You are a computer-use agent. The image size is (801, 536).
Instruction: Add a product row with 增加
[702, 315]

* * *

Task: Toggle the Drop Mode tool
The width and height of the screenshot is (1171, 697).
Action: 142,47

§ What is expected
Gather each line from the entries above that contains the string "width". Treat uppercase and lowercase as different.

§ Completed task
The width and height of the screenshot is (1171, 697).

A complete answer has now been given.